§ **WHAT YOU SHOULD DO**
Which lines run from the one containing "Task: Open LibreOffice Calc spreadsheet icon" through the last line of the records? Copy them exactly, leaving pictures out.
********************
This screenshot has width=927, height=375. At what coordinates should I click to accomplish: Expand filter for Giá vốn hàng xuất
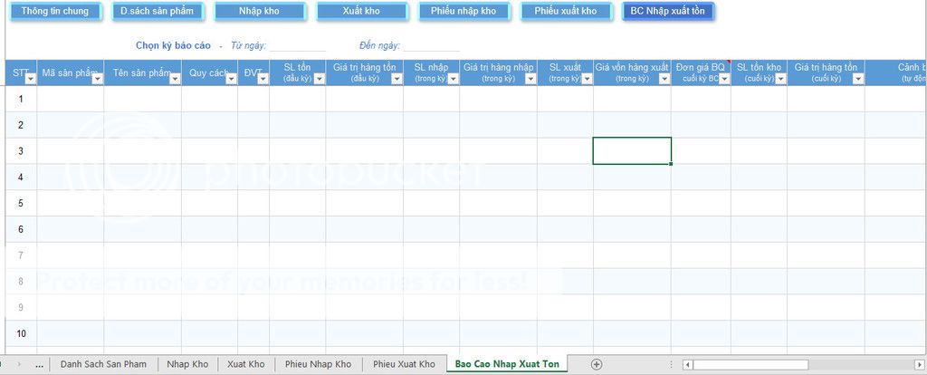click(x=664, y=79)
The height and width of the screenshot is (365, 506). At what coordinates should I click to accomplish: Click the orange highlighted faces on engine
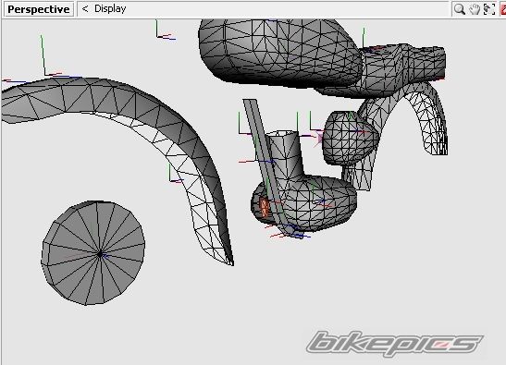click(264, 207)

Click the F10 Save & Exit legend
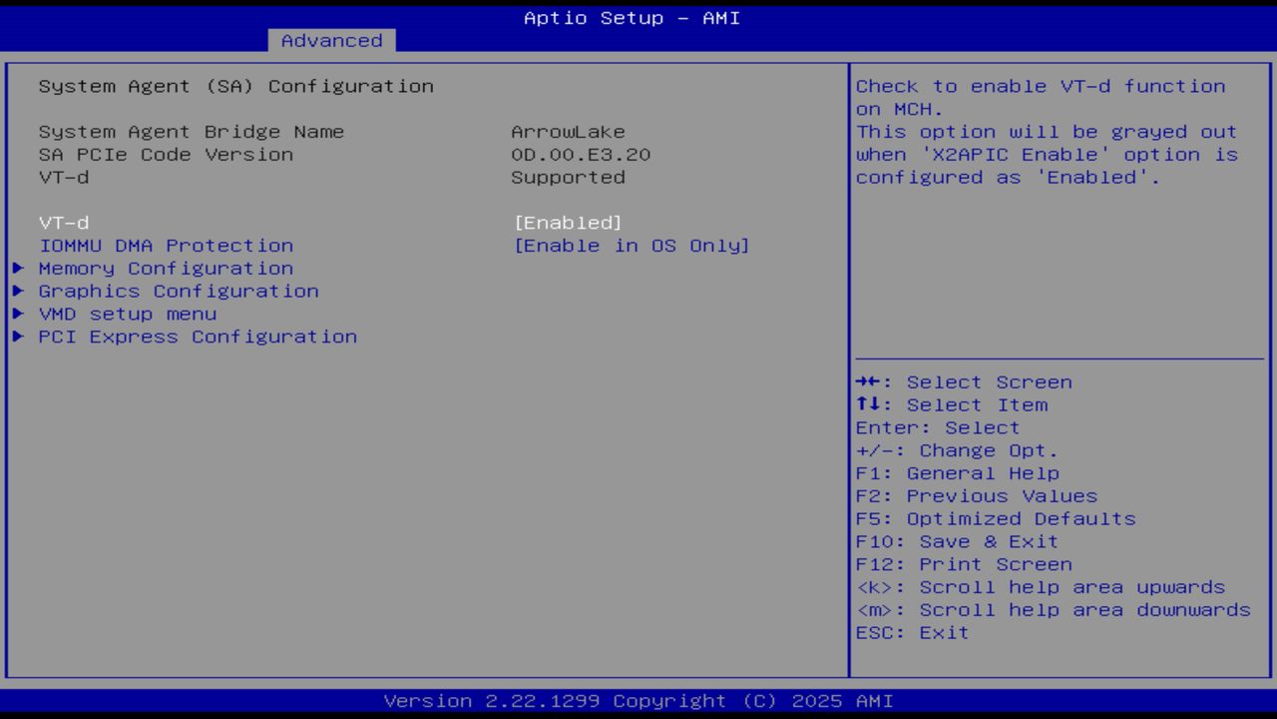957,541
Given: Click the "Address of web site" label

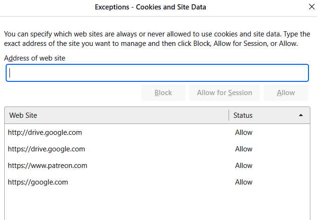Looking at the screenshot, I should point(35,58).
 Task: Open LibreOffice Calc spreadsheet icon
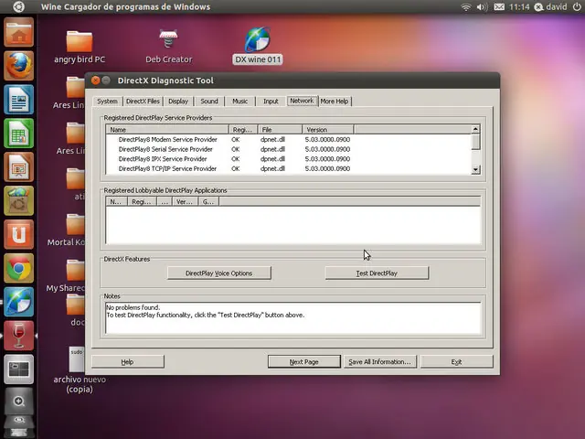point(18,134)
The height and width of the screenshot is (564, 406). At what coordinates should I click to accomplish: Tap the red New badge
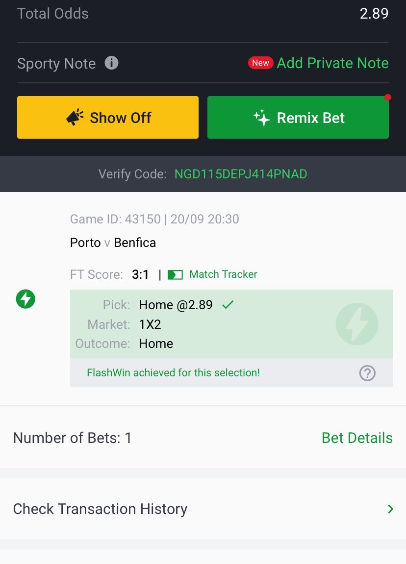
********************
§ **RESULT OF THE TASK**
 Task: Open LibreOffice Calc spreadsheet icon
point(18,134)
The height and width of the screenshot is (564, 406). At what coordinates should I click to accomplish: Tap the red New badge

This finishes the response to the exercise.